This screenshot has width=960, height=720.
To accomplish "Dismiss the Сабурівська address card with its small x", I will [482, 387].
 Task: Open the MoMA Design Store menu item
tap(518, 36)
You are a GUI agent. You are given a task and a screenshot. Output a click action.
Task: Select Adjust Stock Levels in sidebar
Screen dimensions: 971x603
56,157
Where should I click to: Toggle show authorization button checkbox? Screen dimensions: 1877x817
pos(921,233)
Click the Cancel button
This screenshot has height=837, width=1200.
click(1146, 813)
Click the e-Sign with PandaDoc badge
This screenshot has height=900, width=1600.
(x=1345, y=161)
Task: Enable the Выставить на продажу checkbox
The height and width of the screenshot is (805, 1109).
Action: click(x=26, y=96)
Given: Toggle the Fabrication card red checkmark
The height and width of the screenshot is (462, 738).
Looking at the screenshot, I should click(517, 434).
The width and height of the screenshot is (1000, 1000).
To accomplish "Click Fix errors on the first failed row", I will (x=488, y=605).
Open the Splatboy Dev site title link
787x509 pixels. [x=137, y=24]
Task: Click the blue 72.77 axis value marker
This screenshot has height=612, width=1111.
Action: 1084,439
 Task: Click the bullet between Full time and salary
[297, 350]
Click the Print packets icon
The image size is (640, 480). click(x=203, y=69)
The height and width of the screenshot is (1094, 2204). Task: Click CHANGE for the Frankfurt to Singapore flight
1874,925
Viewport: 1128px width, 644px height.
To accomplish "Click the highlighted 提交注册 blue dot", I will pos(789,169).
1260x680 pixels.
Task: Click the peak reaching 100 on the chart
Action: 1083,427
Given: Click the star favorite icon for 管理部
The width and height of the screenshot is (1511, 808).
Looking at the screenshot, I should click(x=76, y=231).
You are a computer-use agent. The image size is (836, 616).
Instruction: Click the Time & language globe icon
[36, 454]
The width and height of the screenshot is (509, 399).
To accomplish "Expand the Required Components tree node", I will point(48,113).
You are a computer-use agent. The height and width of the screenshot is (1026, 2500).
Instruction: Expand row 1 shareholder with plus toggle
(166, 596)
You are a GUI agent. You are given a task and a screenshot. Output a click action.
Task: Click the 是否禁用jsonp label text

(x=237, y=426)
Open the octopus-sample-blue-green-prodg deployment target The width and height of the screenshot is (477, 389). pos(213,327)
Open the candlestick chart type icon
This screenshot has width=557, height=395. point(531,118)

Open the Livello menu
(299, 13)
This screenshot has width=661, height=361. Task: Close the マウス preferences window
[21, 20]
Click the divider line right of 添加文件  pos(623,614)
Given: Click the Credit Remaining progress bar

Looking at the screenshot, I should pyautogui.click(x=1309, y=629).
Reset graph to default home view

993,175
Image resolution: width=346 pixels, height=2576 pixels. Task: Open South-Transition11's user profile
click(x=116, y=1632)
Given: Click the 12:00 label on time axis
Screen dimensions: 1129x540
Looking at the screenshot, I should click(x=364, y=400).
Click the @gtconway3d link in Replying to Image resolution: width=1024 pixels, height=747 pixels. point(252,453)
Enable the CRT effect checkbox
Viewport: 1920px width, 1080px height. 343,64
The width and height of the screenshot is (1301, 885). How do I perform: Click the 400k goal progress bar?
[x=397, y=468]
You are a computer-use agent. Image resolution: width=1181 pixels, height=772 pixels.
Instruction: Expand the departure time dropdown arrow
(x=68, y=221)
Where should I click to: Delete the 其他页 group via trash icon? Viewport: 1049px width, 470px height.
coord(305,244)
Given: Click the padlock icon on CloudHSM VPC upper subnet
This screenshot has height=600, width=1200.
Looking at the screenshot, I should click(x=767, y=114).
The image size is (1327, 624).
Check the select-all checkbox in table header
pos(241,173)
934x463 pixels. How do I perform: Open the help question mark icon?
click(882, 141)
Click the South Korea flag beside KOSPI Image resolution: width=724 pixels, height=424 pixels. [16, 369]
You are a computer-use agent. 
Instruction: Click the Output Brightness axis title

────────────────────────────────────────

In the data above, repeat exactly each line from the first through the line that contains "You are a computer-use agent. The height", and give nothing else.

**Solution to this task:**
This screenshot has width=960, height=720.
To accomplish "Dismiss the Сабурівська address card with its small x", I will [482, 387].
 Task: Open the MoMA Design Store menu item
tap(518, 36)
You are a GUI agent. You are given a task and a screenshot. Output a click action.
Task: Select Adjust Stock Levels in sidebar
Screen dimensions: 971x603
56,157
Where should I click to: Toggle show authorization button checkbox? Screen dimensions: 1877x817
pos(921,233)
Click the Cancel button
This screenshot has height=837, width=1200.
click(1146, 813)
Click the e-Sign with PandaDoc badge
This screenshot has height=900, width=1600.
(x=1345, y=161)
Task: Enable the Выставить на продажу checkbox
The height and width of the screenshot is (805, 1109).
Action: click(x=26, y=96)
Given: Toggle the Fabrication card red checkmark
The height and width of the screenshot is (462, 738).
Looking at the screenshot, I should click(517, 434).
The width and height of the screenshot is (1000, 1000).
To accomplish "Click Fix errors on the first failed row", I will (x=488, y=605).
Open the Splatboy Dev site title link
787x509 pixels. [x=137, y=24]
Task: Click the blue 72.77 axis value marker
This screenshot has height=612, width=1111.
Action: 1084,439
 Task: Click the bullet between Full time and salary
[297, 350]
Click the Print packets icon
The image size is (640, 480). click(x=203, y=69)
The height and width of the screenshot is (1094, 2204). Task: Click CHANGE for the Frankfurt to Singapore flight
1874,925
Viewport: 1128px width, 644px height.
To accomplish "Click the highlighted 提交注册 blue dot", I will pos(789,169).
1260x680 pixels.
Task: Click the peak reaching 100 on the chart
Action: 1083,427
Given: Click the star favorite icon for 管理部
The width and height of the screenshot is (1511, 808).
Looking at the screenshot, I should click(x=76, y=231).
You are a computer-use agent. The image size is (836, 616).
Instruction: Click the Time & language globe icon
[36, 454]
The width and height of the screenshot is (509, 399).
To accomplish "Expand the Required Components tree node", I will point(48,113).
You are a computer-use agent. The height and width of the screenshot is (1026, 2500).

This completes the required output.